For a class A network we know that it has to have an 8 bit mask and must be between 0 and 127 in the first octect. If we break down 0 and 127 we

get:

0 — 0 0 0 0 0 0 0 0

127 – 0 1 1 1 1 1 1 1

For the first octect of a class A network the first bit has to be a 0, it must be off. So we can do a prefix-list like this:

0.0.0.0/1 ge 8 le 8

In our first octet the first bit is a 0 (which is what it would need to be to be class A), with the /1 we have we are ONLY checking the first bit to make sure it’s a 0 (meaning it would be a class A network 0 – 127). We are then making sure that this class A network actually has a class A subnet mask of 8 bits, and only 8 bits would match.

For the class B’s we need to make sure that they have a 16 bit subnet mask and that they are in the range of 128 – 191 in the first octet. If we break down 128 and 191 we get:

128 – 1 0 0 0 0 0 0 0

191 – 1 0 1 1 1 1 1 1

The first two bits are what we are going to care about. We need to make sure that the first two bits in the first octet are 1 0 . The first number that we can use as our standard we are checking against is 128 – 128 has a 1 0 as the first two bits in its first octet.

128.0.0.0/2 ge 16 le 16

So we are checking the first two bits to make sure the network has a 1 0, meaning that it must be in the range of 128 – 191. We are then going to check to make sure that it has the classful 16 bit mask, and ONLY a

16 bit mask.

Finally we have the class C networks. Class C networks are in the range of 192 – 223 and they must have a 24 bit mask.

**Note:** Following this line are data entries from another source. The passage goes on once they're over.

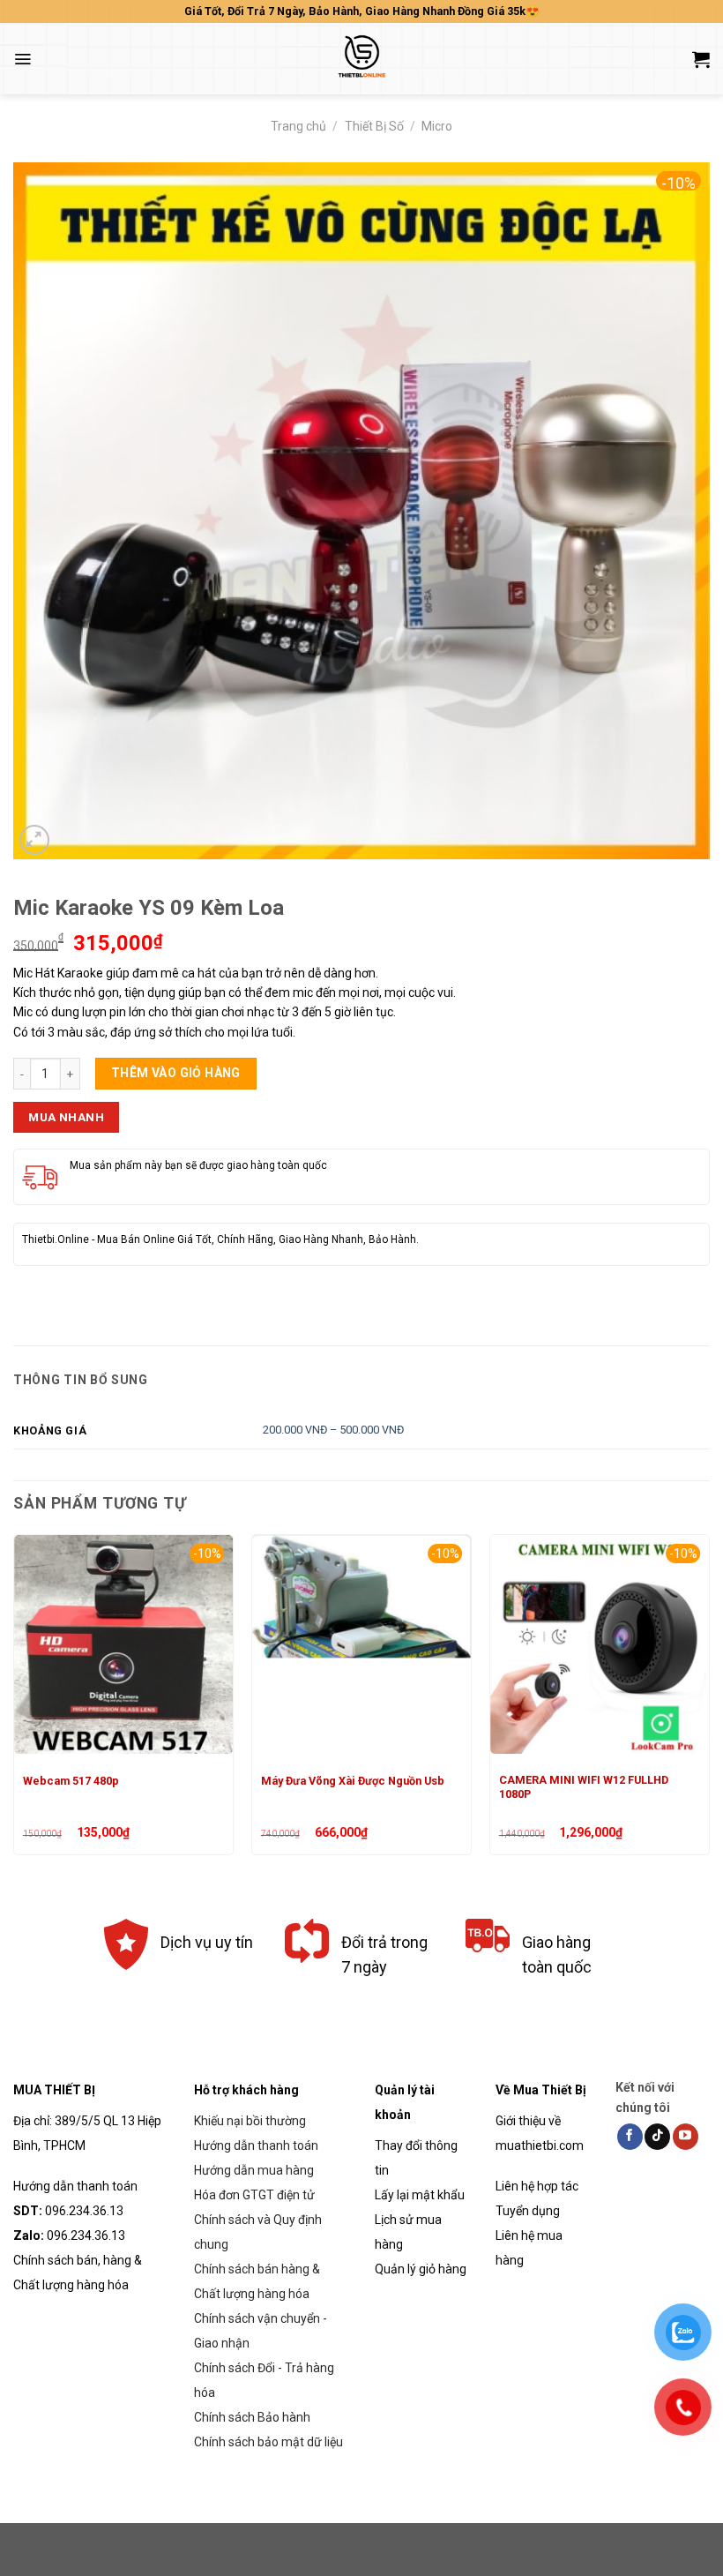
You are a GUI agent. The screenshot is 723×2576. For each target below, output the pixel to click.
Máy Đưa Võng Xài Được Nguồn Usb (352, 1780)
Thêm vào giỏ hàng (176, 1073)
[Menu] (22, 59)
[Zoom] (34, 840)
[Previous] (14, 1701)
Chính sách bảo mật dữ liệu (268, 2442)
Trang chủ (298, 126)
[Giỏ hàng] (701, 59)
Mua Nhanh (66, 1117)
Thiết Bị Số (374, 126)
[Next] (709, 1701)
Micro (436, 126)
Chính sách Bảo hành (252, 2417)
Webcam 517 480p (71, 1780)
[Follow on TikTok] (657, 2136)
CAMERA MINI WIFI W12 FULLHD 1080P (583, 1787)
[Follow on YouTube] (685, 2136)
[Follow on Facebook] (630, 2136)
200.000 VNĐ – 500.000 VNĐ (333, 1429)
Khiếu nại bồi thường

If we break down 192 and

223 we get:

192 – 1 1 0 0 0 0 0 0

223 – 1 1 0 1 1 1 1 1

The first 3 bits in the first octet are what we care about. 192 would be the first number we can put in that first octect that will have 1 1 0 as its first 3 bits.

192.0.0.0/3 ge 24 le 24

We are going to check the first 3 bits of the octet and make sure that its 1 1 0 meaning that it has to be in the range of 192 – 223 being class C, then we are going to check to make sure it has a class C classful subnet of 24 bits.

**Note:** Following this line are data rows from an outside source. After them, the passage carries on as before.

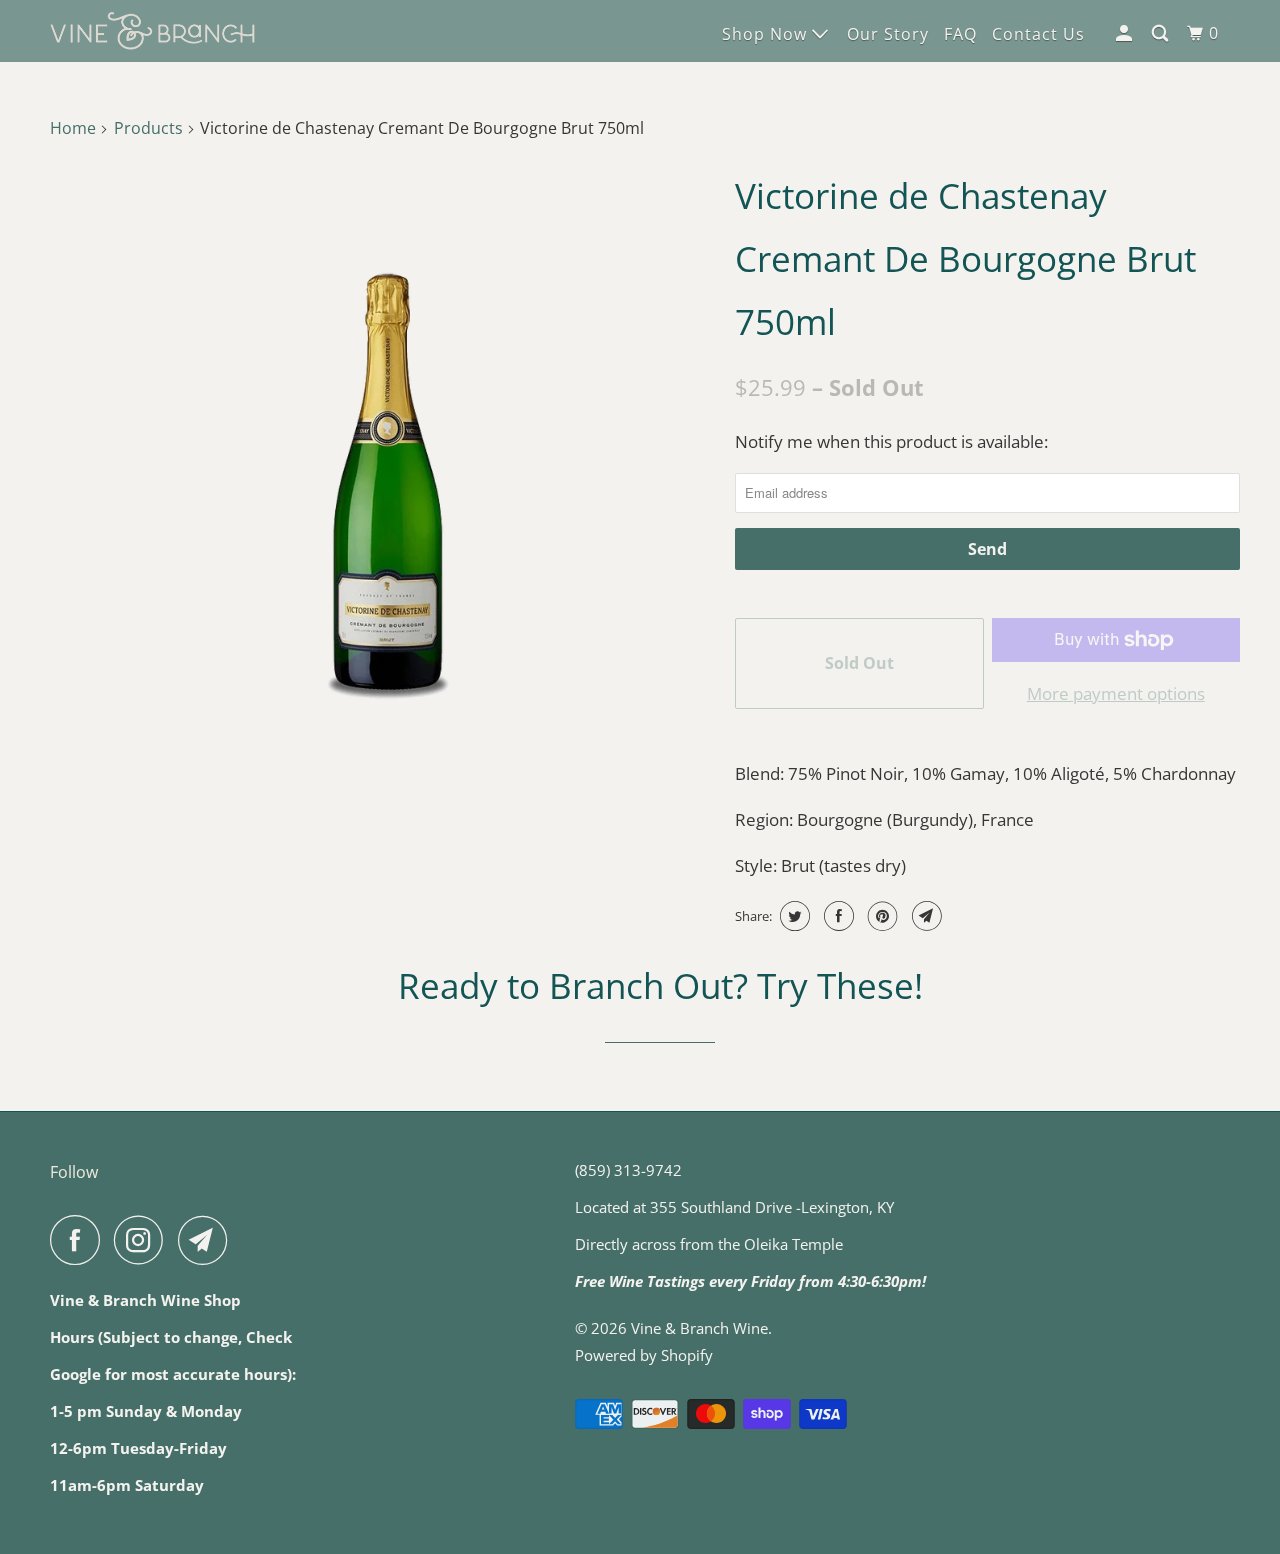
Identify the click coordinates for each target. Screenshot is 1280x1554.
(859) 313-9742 (628, 1170)
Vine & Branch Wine (699, 1328)
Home (73, 128)
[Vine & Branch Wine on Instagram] (144, 1240)
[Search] (1162, 33)
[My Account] (1126, 33)
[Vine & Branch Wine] (152, 31)
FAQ (960, 34)
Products (148, 128)
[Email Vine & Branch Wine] (208, 1240)
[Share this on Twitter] (792, 916)
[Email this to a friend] (924, 916)
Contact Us (1038, 34)
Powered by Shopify (644, 1355)
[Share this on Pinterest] (880, 916)
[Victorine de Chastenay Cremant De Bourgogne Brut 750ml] (387, 482)
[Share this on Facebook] (836, 916)
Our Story (888, 34)
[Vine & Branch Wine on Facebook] (80, 1240)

Finally how to permit or deny any could be very helpful since a Prefix-list just like an Access-list has an implicit deny at the end:

0.0.0.0/0 le 32

This is ‘any’ for a prefix-list. It says check 0 bits; I don’t care what any of the bits are. It also says that the subnet mask can be 32 bits or less (down to the number of bits we are checking) down to 0. So we aren’t going to check any bits and the network can have a subnet mask of anything between 0 and 32 bits. This would be ‘any’.

Now for your Prefix-list:

In the 3rd Octet we have 1, 4, and 5. We’ll break these down to binary to see if we can summarize these into one line:

1 – 0 0 0 0 0 0 0 1

4 – 0 0 0 0 0 1 0 0

5 – 0 0 0 0 0 1 0 1

For a Prefix-list we need to go from the left to the right and we can’t skip bits. So for these three networks we would need to stop at the 8 bit since it is the last bit from left to right that is the same. This would give us 3 bits that are different, or 8 possible networks. We only have 3 of the 8 possible networks and we should not permit or deny more than we actually have. We should be as specific as possible.

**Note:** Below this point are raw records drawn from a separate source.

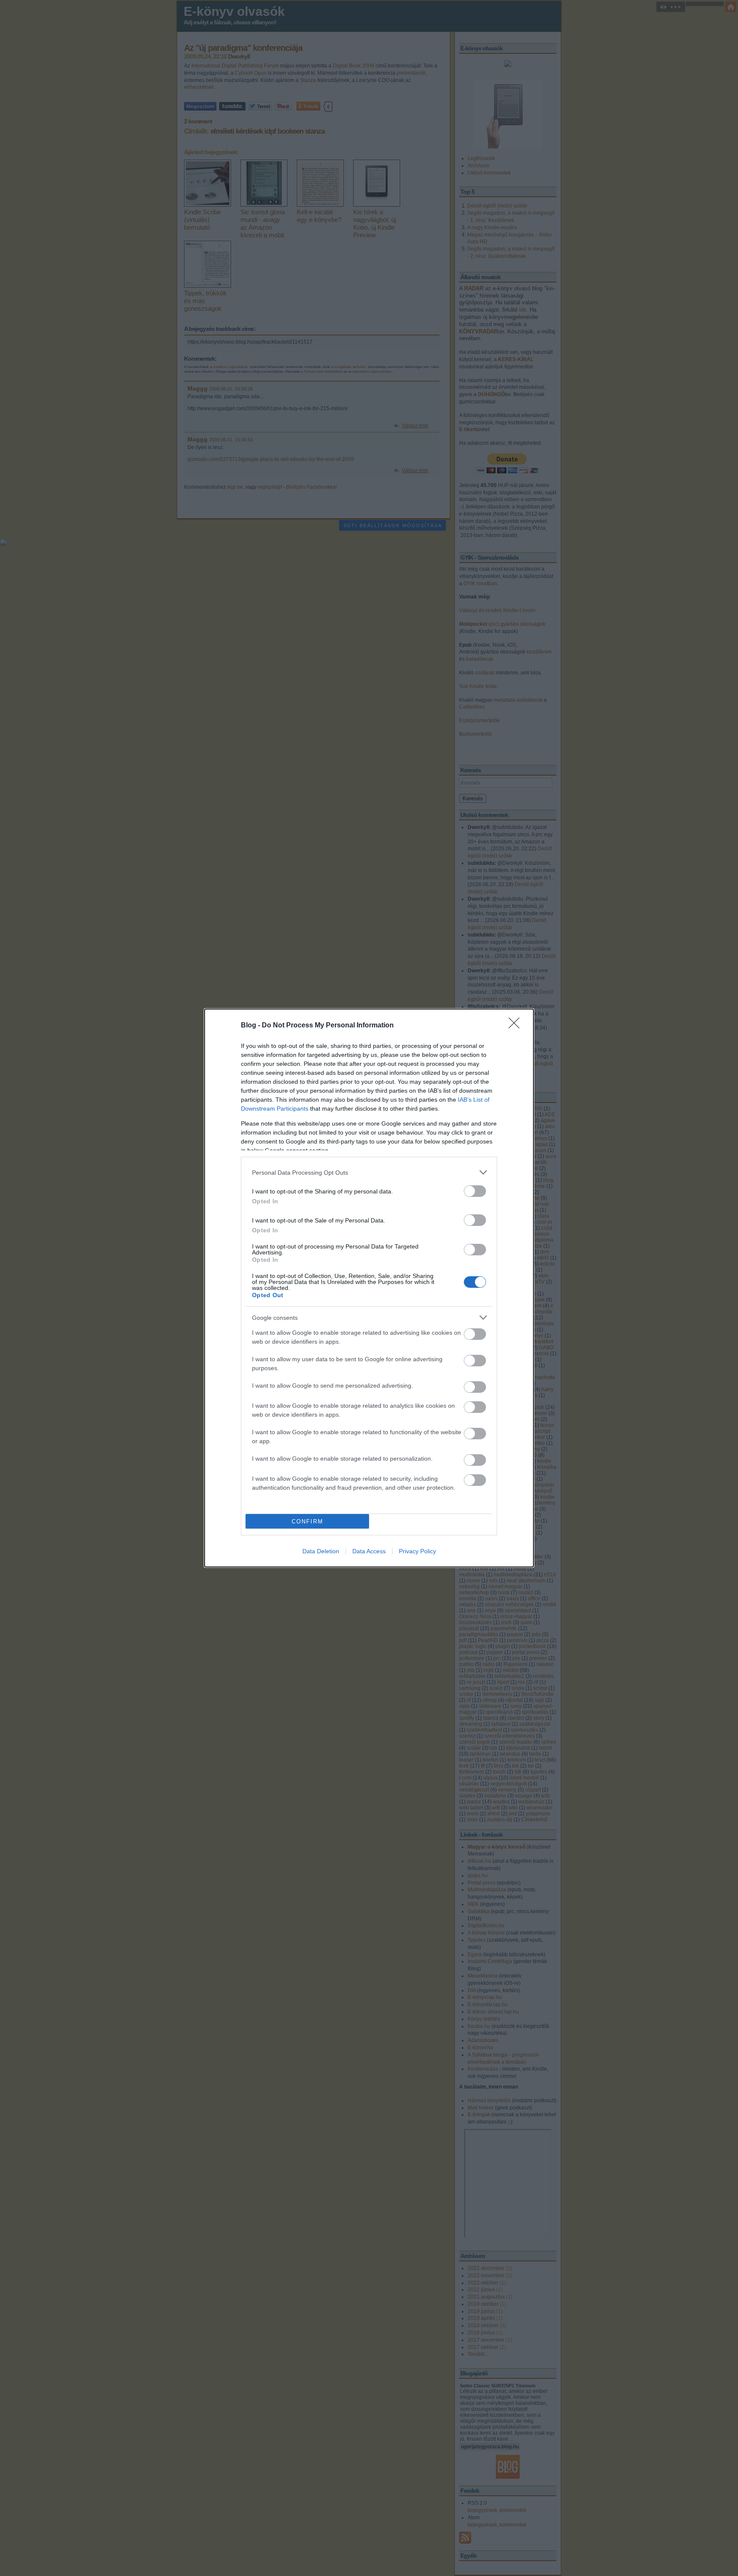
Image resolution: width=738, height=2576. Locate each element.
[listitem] (369, 1172)
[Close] (517, 1026)
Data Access (369, 1551)
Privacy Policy (417, 1551)
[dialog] (369, 1288)
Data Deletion (320, 1551)
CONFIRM (307, 1521)
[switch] (475, 1191)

If we leave the 91.86.1.0/24 alone by itself it will give us a Prefix-list of:

91.86.1.0/24

This will check the first 24 bits from left to right to make sure that they match, and it will also check to make sure that it has a 24-bit subnet mask.

For the 4 and 5 networks we can permit or deny both of those with one line. If we take a look at 4 and 5 again we can see that all of the bit’s match down to the 2 bit. This would leave 1 bit that doesn’t match, which would give us 2 possible networks, both of which we have.

The Prefix-list to permit or deny both 4 and 5 would be:

91.86.4.0/23 ge 24 le 24

This will check the first 23 bits from left to right. The 24th bit could either be off, which would give us 4, or it could be on which would give us 5. Since we have the ge and le involved the /23 is only bits checked. The ge and le specify that our subnet mask must be greater than or equal to 24-bits and less than or equal to 24-bits which means that the subnet mask must be 24-bits for both possible networks.